Malheureusement trop souvent, avec des conséquences désastreuses pour la femme comme pour l’homme. Le « porno » s’apparente à un mouvement incessant et répétitif, une mécanique, une sexualité sans affect : les mêmes gestes, souvent dans le même ordre, les mêmes caresses, les mêmes positions, les mêmes cadrages, les mêmes mots, lorsqu’il y en a, les mêmes gémissements ou halètements… En sus, la vulgarité, la bassesse, la bêtise, l’ignominie. Quelle volonté de déshumaniser la femme, de la rabaisser, de la soumettre, de l’humilier, de la souiller, de l’avilir! Pour l’homme, sa mutation en « marteau piqueur » n’est pas non plus très réjouissante. La pornographie donne une vision brutale et violente de la sexualité, où les relations entre hommes et femmes ne connaissent aucune tendresse ni sentiment affectif. Ni la morale répressive d’antan ni la pornographie contemporaine ne font bon ménage avec une sexualité humaine qui implique séduction respectueuse, expression émotionnelle d’un lien tendre ou amoureux, courtoisie, délicatesse. Alors surtout, ne confondons pas pornographie et érotisme : la pornographie se sert du corps objet, le manipule et le vend ; l’érotisme révèle le corps sujet, le respecte et l’exalte.
La tendresse fait-elle partie de l’érotisme ?
On ne parle pas assez de la tendresse dans un couple. La tendresse ne doit pas se vivre comme un enjeu sexuel, mais bel et bien pour elle-même.

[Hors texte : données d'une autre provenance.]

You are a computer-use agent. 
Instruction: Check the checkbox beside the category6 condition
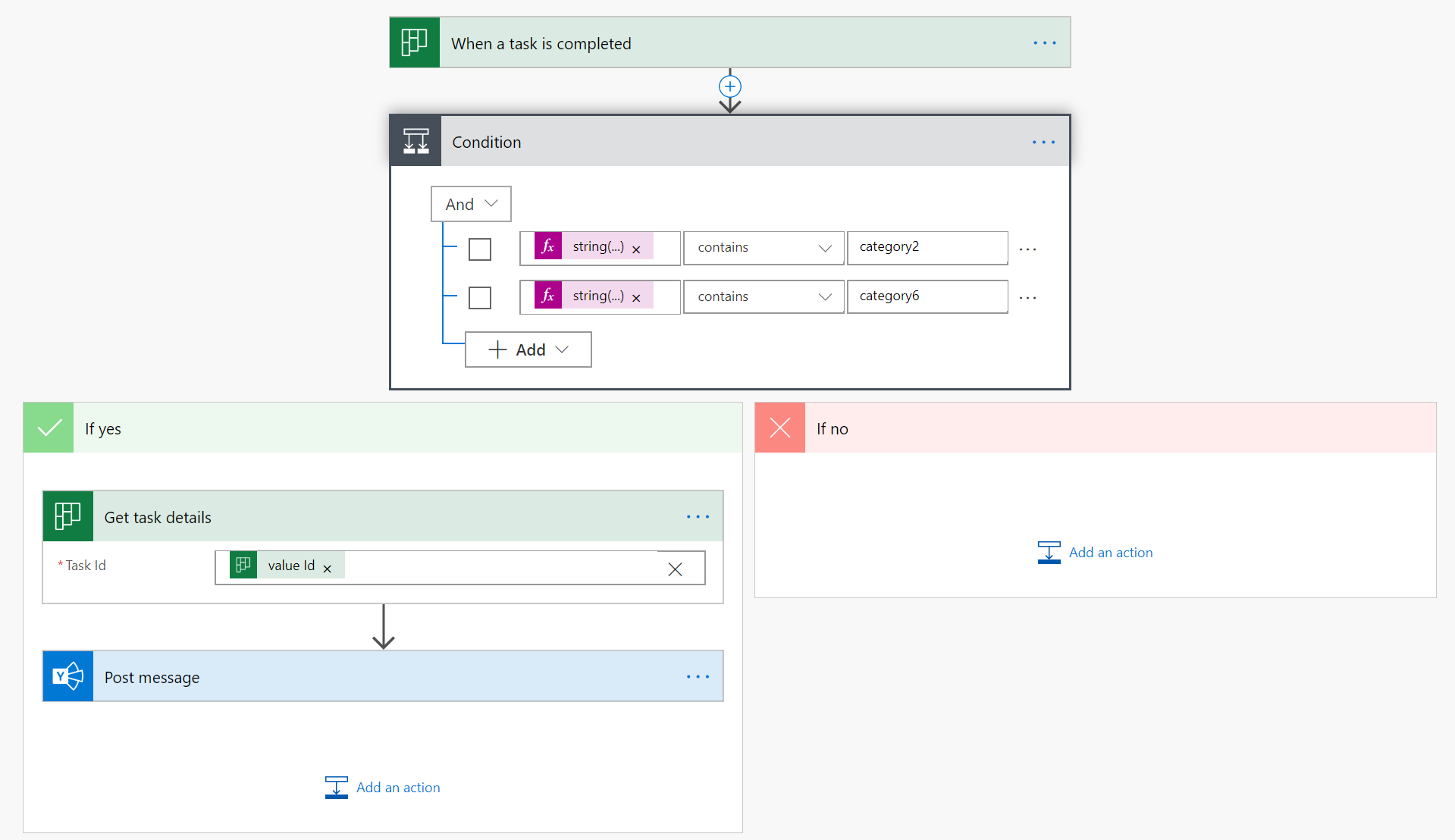coord(479,298)
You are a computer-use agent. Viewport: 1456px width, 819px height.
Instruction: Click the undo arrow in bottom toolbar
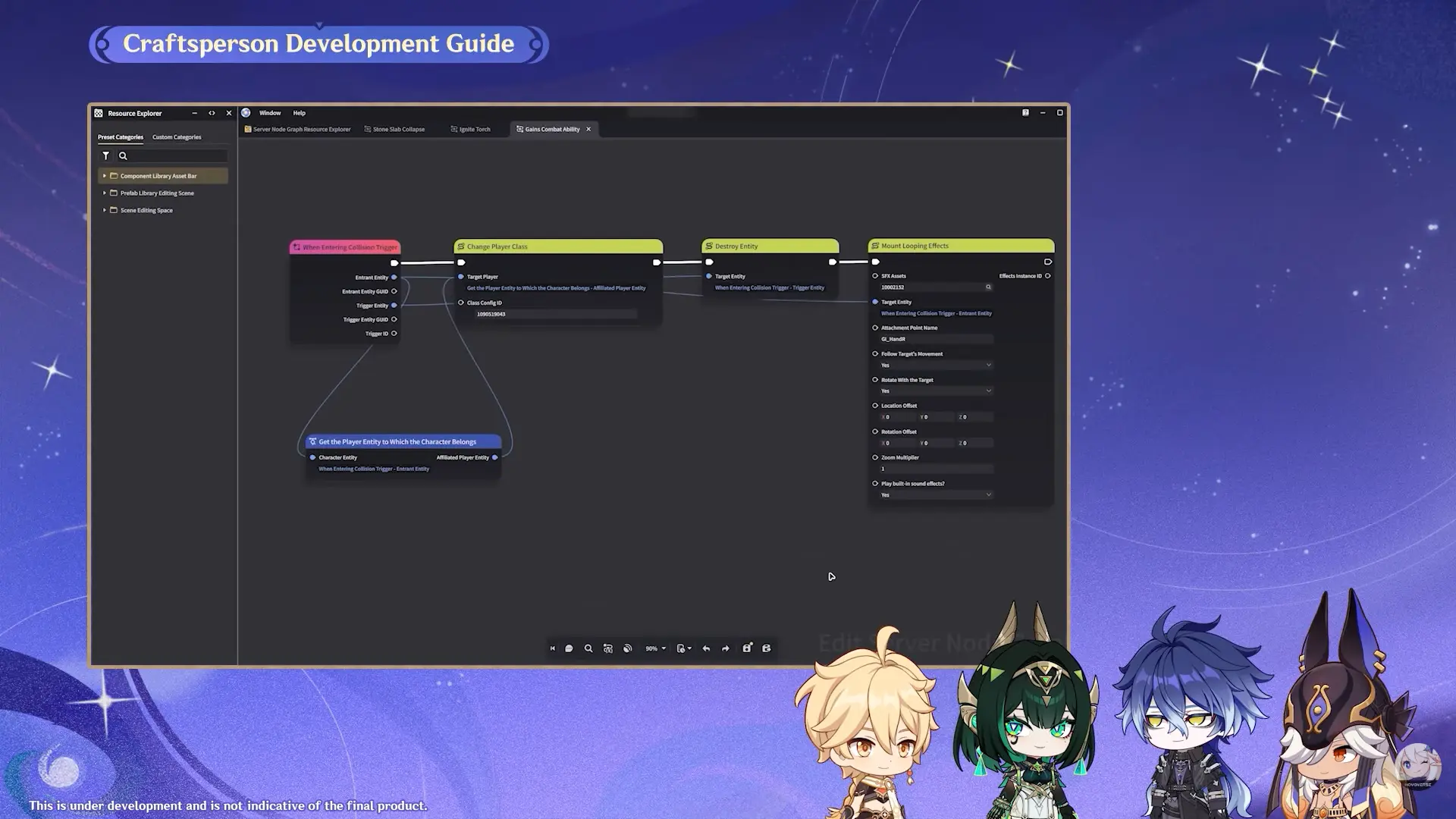tap(706, 648)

On a écrit que les femmes venaient plutôt à la sexualité par la tendresse et les hommes à la tendresse par la sexualité.
Toujours est-il que la tendresse fait souvent défaut dans la continuité du couple et que l’érotisme a besoin, en amont, de complicité, de connivence et d’entendre « le cœur qui bat ». Elle est exprimée par l’homme le plus souvent en signe de sérénité et de gratitude après une relation sexuelle. La tendresse n’est pas assez exprimée par la femme quand elle craint qu’un geste « trop tendre » soit interprété par l’homme comme les prémices d’un désir sexuel.
Ils·elles réfrènent les gestes de tendresse pour des raisons différentes, qui l’appréhension, qui l’insatisfaction, toutes deux liées à l’amalgame entre tendresse et sexualité. L’objectif de la balade érotique est la conservation de la tendresse, l’objectif de la tendresse est la conservation de la balade érotique.
L’homme se plaint souvent du besoin de réassurance de la femme et de son impatience à recevoir des preuves d’amour, avant de faire l’amour. Quand il ressent du désir et qu’il l’exprime : « J’ai envie de toi », elle pourrait répondre si elle osait : « J’ai envie d’avoir envie de toi ».
Quand lui est dans le désir, elle est dans le désir du désir. Elle attend « le » message affectif qui déclencherait son désir. Elle ressent le désir masculin trop rapide et trop brutal, pas assez lent et doux. Anaïs Nin relate cette peur féminine[] : « J’aime sa brutalité, je suis consciente de son désir, j’aime sa bouche et la force calculée de ses bras, mais son désir m’effraie, m’écœure. Je me dis : c’est parce que je ne l’aime pas. Dès que j’ai analysé cela, son désir tendu vers moi est comme une épée tendue entre nous, je me délivre et je m’en vais. »
La femme a du mal à installer dans l’intimité du couple son besoin de romantisme, de légèreté, de fantaisie, de jeu, son besoin de séduction. Avec l’érosion du quotidien et de la routine, les tentatives pour séduire un partenaire trop présent s’émoussent et on baisse les bras. Et pourtant… : « Je suis là et je sais que tu es là. Je te regarde, je t’écoute, je me sens bien à côté de toi. Tu es la seule personne, ici et maintenant que je désire près de moi. » Tendresse et séduction vont de pair.